Distributional Generalization: A New Kind of Generalization
Preetum Nakkiran, Yamini Bansal
TL;DR
This work introduces Distributional Generalization, a fine-grained notion of generalization that compares train and test outputs as distributions rather than merely comparing average error. It formalizes this through a framework of indistinguishability and a broad family of tests, and proposes two concrete conjectures: Feature Calibration and Agreement. The authors prove a key case for 1-NN and provide extensive empirical evidence across neural networks, kernel methods, and decision trees, showing that interpolating classifiers often preserve structured aspects of the data distribution in their test outputs.
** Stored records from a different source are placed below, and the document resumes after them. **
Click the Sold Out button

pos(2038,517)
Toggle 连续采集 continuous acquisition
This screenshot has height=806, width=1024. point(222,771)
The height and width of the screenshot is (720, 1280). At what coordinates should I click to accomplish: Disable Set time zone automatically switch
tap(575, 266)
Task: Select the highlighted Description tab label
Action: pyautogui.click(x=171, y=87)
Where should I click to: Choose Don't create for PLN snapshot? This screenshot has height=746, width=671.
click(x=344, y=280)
They also explore extensions to non-interpolating methods and discuss limitations, ensembling, and open questions. Overall, the paper sheds new light on how interpolating models internalize and reproduce distributional properties of the data beyond conventional generalization metrics.
Abstract
We introduce a new notion of generalization -- Distributional Generalization -- which roughly states that outputs of a classifier at train and test time are close *as distributions*, as opposed to close in just their average error. For example, if we mislabel 30% of dogs as cats in the train set of CIFAR-10, then a ResNet trained to interpolation will in fact mislabel roughly 30% of dogs as cats on the *test set* as well, while leaving other classes unaffected. This behavior is not captured by classical generalization, which would only consider the average error and not the distribution of errors over the input domain. Our formal conjectures, which are much more general than this example, characterize the form of distributional generalization that can be expected in terms of problem parameters: model architecture, training procedure, number of samples, and data distribution. We give empirical evidence for these conjectures across a variety of domains in machine learning, including neural networks, kernel machines, and decision trees. Our results thus advance our empirical understanding of interpolating classifiers.